Cecil Rhodes arrived in what is now Zimbabwe the 1880s and named it Southern Rhodesia (Northern Rhodesia is now Zambia) (I didn't know we could do that. Uganda is now Arieland. So ordered.). A bunch of British people moved there. It became a self-governing colony in the 1920s under the control of the white minority. By the 1960s, black nationalists, having given up asking the white minority for representation, were petitioning Britain for more political power. They seemed to be making progress. One nationalist organization, the Zimbabwe African People's Union ("ZAPU"), was among the most prominent. Some dissidents, including Robert Mugabe, split off and formed Zimbabwe African National Union ("ZANU"). At first ZAPU and ZANU seemed similar, but of course they started fighting.

Rhodesian white people, scared that Britain might be close to granting black people more power, preemptively proclaimed independence from Britain. The declaration of independence was structured to be similar to that of the United States. After independence, the white government banned both parties and sent their leaders, including Mugabe, into detention camps, where they remained for years.

With support from South Africa, the next few years were generally prosperous for Rhodesian whites. ZAPU and ZANU continued to cause trouble across the borders, but the government was able to keep order and presided over a growing economy. By 1973, thanks to immigration, there were more than a quarter of a million white people there.

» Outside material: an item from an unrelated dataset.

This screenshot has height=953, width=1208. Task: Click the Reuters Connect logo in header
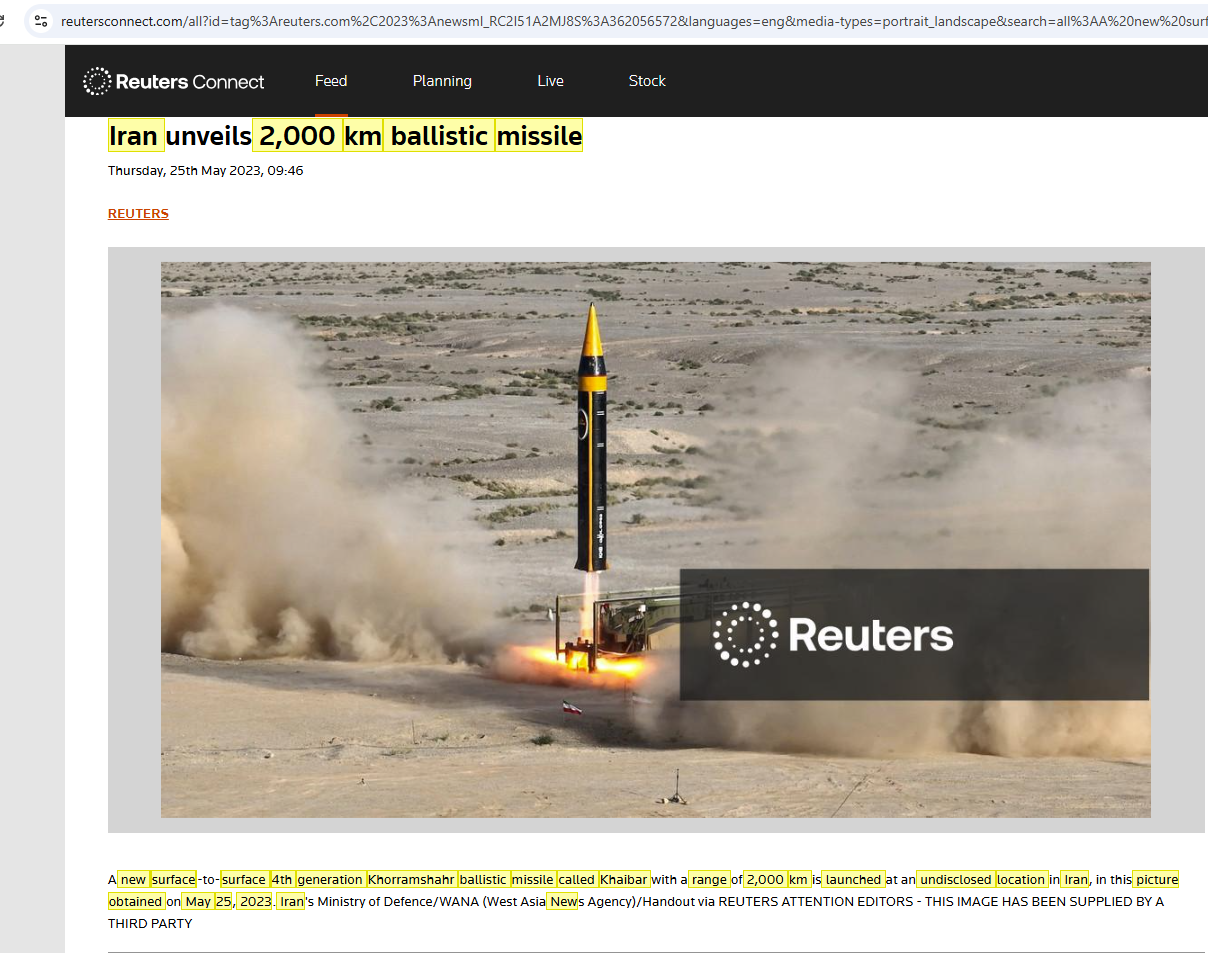pyautogui.click(x=174, y=82)
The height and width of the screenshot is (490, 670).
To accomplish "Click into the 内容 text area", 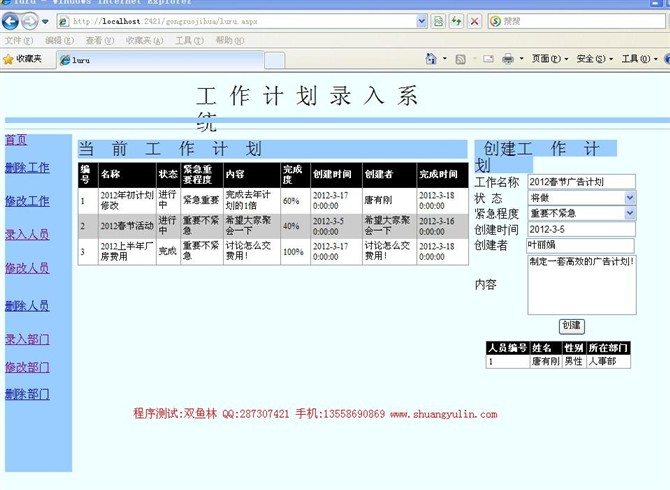I will coord(580,284).
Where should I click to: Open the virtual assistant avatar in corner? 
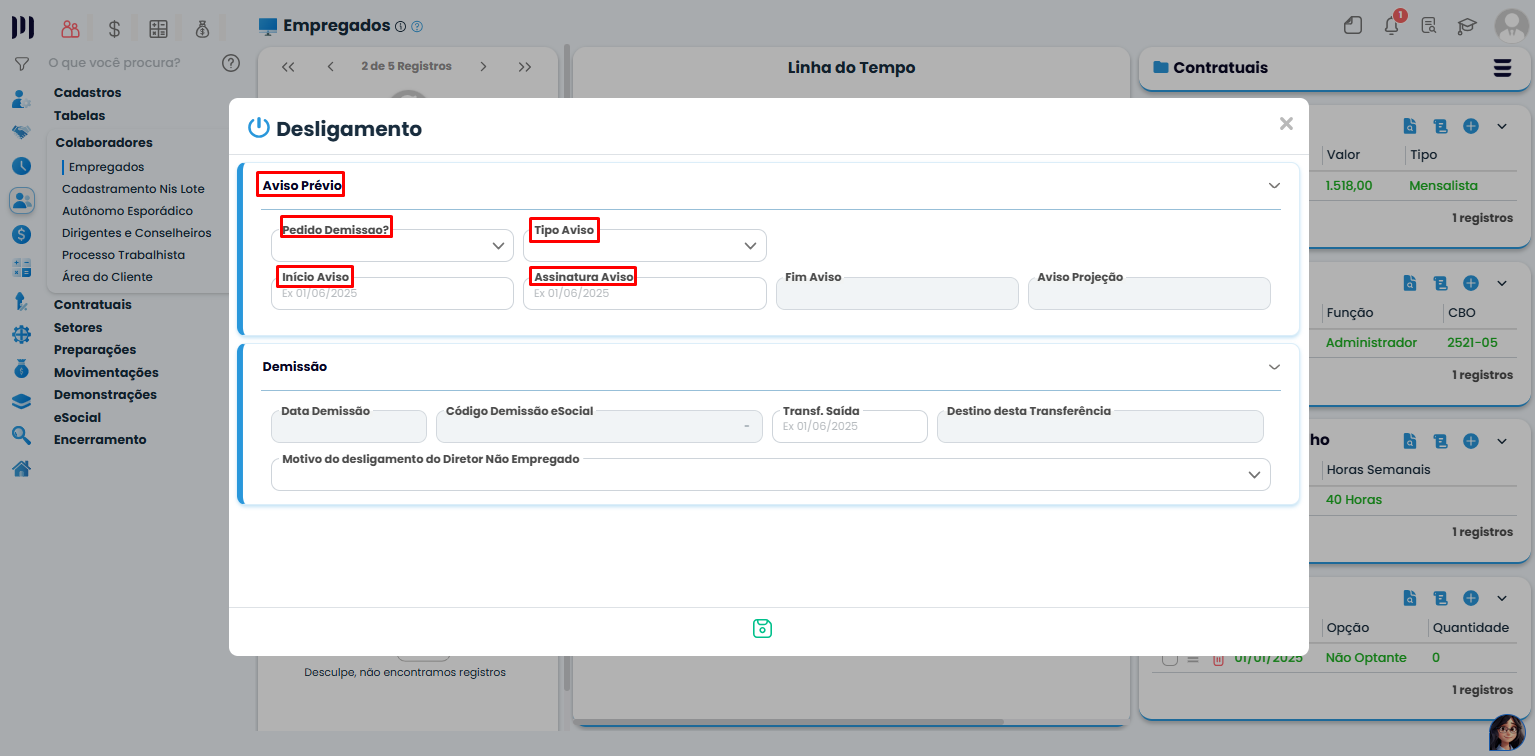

But in 1974, a coup in Portugal led to the end of Portuguese rule in Rhodesia's neighbor, Mozambique. The new government in Mozambique allowed ZANU to mount cross-border raids (and it was a big border). Realizing that white rule was doomed, South Africa (which preferred a stable black majority government to a failed white state) pressured Rhodesia to make a deal with the rebels. Rhodesia released Mugabe and others and Mugabe, now fifty years old, went to Mozambique to prepare for war. ZAPU and ZANU started to make inroads, seizing a lot of territory.

Then Henry Kissinger decided to get involved. The United States and South Africa pressed Rhodesia to talk peace, and Mozambique threatened to cut ZANU off unless Mugabe agreed. Mugabe signed a treaty but was furious that he had "agreed to a deal which would to some extent rob us of [the] victory we had hoped we would achieve in the field." He described military victory as "the ultimate joy". The peace treaty was signed in December of 1979.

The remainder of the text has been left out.